しかし、上記の例で、仮にAの特別受益が1600万円だったとすればどうなるでしょうか。特別受益を持ち戻してみなし相続財産は3600万円になり、A、B、Cの具体的相続分は各1200万円になります。Aは既に1600万円の特別受益を得ているので具体的相続分は-400万円ですが、一旦貰ったものを吐き出す義務まではありませんので、具体的相続分はゼロとなり、BとCが現存する遺産2000万円を各自1000万円ずつ相続することになります。これは、結果としては不公平に見えますが、仕方のないことと考えられています。

しかし、その後財産甲が遺産だということになった場合、もし3000万円を均等に分けるとすれば、結果としてAは2600万円、BとCは各2000万円相続することになります。

しかし、最初から甲を遺産に含めて遺産分割を行なっておれば、みなし相続財産は6600万円、各自2200万円ずつですから、現実の遺産5000万円をAが600万円、BとCは各2200万円で分割でき、全体として各自2200万円ずつになる公平な分割ができたわけですから、一部分割を先行させるか、結論を待ってから一度に分割するかで、全体の遺産分割の結果に不公平が生じることになります。

上記は、一部分割を行なうにつき相当の理由があった場合ですから、その結果として不公平が生じることは避けるべきでしょう。

そこで、中間試案の準則では、例外的に、一部分割を行なう際に考慮できなかった特別受益や寄与分に関しては、残部分割に際して考慮されることにしています。中間試案で上記の例が挙げられているわけではないのですが、この場合はおそらく「一部分割を行なう際に考慮できなかった特別受益」に該当するのではないかと思われます。

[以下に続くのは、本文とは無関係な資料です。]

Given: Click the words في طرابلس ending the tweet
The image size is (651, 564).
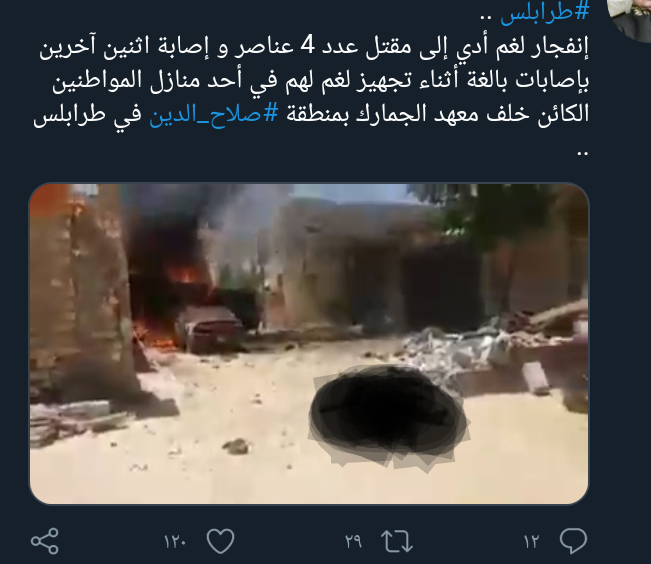Looking at the screenshot, I should click(88, 114).
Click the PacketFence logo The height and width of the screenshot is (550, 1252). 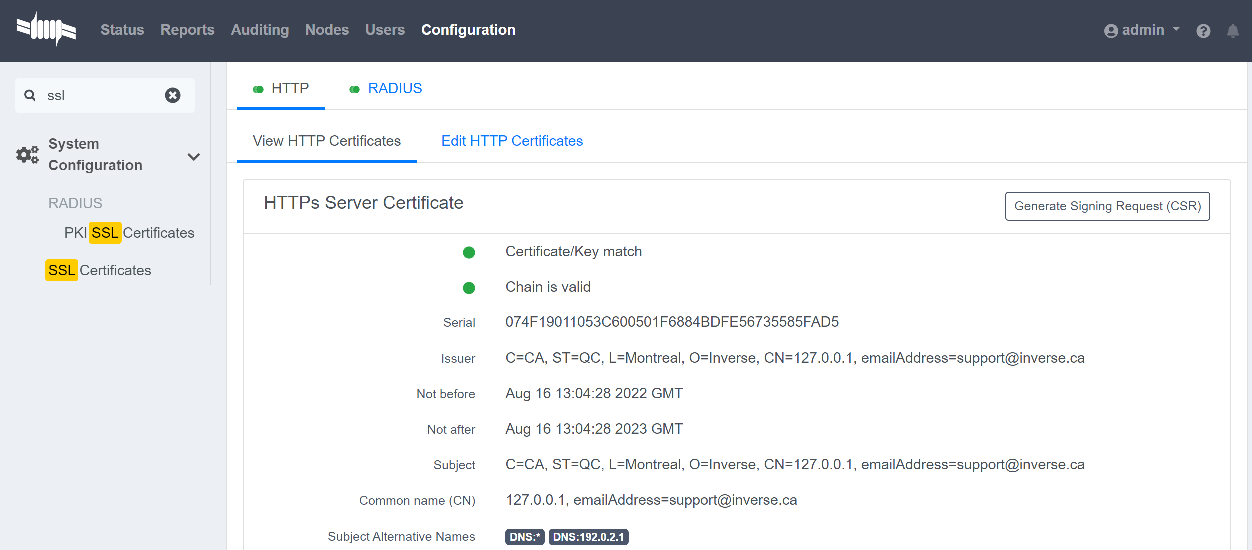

「おそらく」、「思われます」などと言うと、「頼りないなあ」と思われるかも知れませんが、現段階では、まだ解釈が定まっていません。例えば、上記の例では、一部分割をする際に一応特別受益を考慮していますし、その結論は見えていたわけです。従って、「考慮できなかった特別受益」には該当しない、という解釈も成り立つのです。立法される際の文言も、上記文言が用いられるのか否か分かりません。おそらく今後の立法段階で、「一部分割を行なう際に考慮できなかった」というのはどういう場合を想定するのかについても議論されるはずです。その結果、よりふさわしい文言に変更されるかも知れません。それまでは、断定的なことも言えないのだということをご理解下さい。